:: What is required ::
Which lines in the data contain the word "will"? Please copy each of them.

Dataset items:
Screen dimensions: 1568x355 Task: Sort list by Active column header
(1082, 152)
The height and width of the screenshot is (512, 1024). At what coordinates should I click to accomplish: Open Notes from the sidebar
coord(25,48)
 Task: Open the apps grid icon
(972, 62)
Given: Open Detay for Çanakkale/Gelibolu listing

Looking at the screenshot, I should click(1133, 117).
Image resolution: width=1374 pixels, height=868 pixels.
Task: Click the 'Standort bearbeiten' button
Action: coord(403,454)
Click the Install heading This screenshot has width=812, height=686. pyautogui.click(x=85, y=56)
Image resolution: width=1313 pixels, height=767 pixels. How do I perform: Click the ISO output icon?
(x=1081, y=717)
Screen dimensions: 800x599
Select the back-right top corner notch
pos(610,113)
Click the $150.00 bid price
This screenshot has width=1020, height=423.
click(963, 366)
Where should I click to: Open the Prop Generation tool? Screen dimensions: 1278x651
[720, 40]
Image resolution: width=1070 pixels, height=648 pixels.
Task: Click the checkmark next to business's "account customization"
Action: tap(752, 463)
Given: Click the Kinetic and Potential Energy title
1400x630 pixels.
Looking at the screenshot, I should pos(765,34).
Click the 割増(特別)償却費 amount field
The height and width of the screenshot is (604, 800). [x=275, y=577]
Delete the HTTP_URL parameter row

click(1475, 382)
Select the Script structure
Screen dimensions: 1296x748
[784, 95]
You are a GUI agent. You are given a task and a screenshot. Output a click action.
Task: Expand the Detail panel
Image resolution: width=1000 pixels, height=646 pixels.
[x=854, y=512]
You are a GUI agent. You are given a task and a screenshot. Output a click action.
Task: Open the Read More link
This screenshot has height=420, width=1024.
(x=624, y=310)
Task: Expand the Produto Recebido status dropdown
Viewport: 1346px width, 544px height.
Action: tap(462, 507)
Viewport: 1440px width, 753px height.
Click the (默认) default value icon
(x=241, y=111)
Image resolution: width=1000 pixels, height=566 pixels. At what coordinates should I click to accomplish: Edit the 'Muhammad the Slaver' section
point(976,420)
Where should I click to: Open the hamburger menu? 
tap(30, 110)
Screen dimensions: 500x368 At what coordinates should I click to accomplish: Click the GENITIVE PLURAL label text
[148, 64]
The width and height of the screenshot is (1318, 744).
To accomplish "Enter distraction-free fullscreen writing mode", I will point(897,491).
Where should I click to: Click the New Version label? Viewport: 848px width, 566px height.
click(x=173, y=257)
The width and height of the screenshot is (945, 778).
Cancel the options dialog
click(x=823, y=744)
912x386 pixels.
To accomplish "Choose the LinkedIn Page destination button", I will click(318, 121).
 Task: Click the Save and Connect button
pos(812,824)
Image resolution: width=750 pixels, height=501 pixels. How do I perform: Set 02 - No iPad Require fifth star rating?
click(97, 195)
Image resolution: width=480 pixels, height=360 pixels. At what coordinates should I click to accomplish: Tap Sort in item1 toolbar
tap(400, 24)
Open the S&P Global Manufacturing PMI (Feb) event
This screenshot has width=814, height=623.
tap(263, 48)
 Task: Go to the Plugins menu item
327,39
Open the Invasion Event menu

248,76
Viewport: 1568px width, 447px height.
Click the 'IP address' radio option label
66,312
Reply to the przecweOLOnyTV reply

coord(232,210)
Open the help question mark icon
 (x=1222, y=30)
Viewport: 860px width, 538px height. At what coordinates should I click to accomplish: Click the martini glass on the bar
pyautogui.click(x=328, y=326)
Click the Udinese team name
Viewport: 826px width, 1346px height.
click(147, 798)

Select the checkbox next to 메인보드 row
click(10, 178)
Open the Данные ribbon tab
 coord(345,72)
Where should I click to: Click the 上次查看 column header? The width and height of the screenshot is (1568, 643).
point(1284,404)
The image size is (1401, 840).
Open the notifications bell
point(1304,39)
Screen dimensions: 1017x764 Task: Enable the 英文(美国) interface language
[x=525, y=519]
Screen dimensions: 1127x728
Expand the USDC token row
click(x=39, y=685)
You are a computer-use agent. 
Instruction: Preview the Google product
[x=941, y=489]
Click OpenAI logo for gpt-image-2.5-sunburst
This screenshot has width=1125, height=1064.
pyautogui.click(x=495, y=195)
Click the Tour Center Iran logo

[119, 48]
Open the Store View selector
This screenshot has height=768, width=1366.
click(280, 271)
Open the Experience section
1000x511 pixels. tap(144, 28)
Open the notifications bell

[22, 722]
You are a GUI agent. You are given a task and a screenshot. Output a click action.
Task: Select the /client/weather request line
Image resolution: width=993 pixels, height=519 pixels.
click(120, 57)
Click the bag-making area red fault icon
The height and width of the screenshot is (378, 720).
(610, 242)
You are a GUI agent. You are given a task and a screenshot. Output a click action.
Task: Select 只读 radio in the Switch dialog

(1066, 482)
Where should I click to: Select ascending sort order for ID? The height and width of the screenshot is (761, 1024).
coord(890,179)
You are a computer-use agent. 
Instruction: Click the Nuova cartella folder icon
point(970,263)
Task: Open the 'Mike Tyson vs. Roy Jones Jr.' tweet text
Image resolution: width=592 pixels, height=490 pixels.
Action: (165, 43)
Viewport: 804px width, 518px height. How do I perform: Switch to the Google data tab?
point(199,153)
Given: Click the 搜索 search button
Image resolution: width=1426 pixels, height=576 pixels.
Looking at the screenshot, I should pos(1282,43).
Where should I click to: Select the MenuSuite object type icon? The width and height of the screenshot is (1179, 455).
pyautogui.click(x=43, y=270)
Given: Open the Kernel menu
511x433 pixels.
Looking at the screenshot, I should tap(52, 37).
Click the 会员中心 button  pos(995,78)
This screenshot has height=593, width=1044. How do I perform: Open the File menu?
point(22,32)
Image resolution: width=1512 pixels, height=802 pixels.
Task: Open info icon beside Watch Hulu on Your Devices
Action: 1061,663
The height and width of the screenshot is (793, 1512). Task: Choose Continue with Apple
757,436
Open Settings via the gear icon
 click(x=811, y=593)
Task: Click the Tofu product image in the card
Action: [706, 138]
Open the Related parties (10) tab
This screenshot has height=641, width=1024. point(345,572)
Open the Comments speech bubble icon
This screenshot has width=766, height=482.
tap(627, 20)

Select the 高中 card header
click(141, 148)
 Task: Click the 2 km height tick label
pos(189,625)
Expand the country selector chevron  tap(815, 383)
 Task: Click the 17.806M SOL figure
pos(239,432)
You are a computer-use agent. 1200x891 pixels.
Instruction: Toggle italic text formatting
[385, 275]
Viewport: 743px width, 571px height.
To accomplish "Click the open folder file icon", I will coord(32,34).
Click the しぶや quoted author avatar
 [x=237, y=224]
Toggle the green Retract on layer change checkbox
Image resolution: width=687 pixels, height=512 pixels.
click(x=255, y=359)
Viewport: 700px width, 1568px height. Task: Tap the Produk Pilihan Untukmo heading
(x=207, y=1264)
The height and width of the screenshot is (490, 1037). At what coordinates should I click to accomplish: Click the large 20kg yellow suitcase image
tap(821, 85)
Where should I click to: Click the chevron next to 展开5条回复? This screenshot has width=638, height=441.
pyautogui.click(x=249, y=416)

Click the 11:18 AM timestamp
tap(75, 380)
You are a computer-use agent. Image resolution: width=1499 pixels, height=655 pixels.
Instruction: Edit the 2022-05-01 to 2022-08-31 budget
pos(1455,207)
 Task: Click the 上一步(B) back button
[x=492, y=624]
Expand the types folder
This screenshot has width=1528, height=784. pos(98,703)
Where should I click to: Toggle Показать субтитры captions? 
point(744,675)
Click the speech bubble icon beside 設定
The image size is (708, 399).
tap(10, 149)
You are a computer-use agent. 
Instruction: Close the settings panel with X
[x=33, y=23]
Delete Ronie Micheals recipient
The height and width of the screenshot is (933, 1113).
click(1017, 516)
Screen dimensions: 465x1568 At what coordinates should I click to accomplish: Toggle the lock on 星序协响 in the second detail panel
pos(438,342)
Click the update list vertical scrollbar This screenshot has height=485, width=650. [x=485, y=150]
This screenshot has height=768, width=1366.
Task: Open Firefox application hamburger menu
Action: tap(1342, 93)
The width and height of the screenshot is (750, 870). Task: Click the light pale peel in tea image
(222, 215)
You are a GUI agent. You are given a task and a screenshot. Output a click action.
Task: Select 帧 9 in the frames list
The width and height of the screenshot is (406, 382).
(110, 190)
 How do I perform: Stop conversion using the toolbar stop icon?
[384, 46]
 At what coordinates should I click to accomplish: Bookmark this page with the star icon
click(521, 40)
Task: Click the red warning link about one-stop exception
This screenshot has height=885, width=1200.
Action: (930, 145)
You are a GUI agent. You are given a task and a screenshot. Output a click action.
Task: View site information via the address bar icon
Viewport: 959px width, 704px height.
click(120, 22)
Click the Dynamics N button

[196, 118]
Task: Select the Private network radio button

:: Result of this task ::
To accomplish "Enter distraction-free fullscreen writing mode", I will point(897,491).
To accomplish "Choose the LinkedIn Page destination button", I will click(318, 121).
To accomplish "Click the open folder file icon", I will coord(32,34).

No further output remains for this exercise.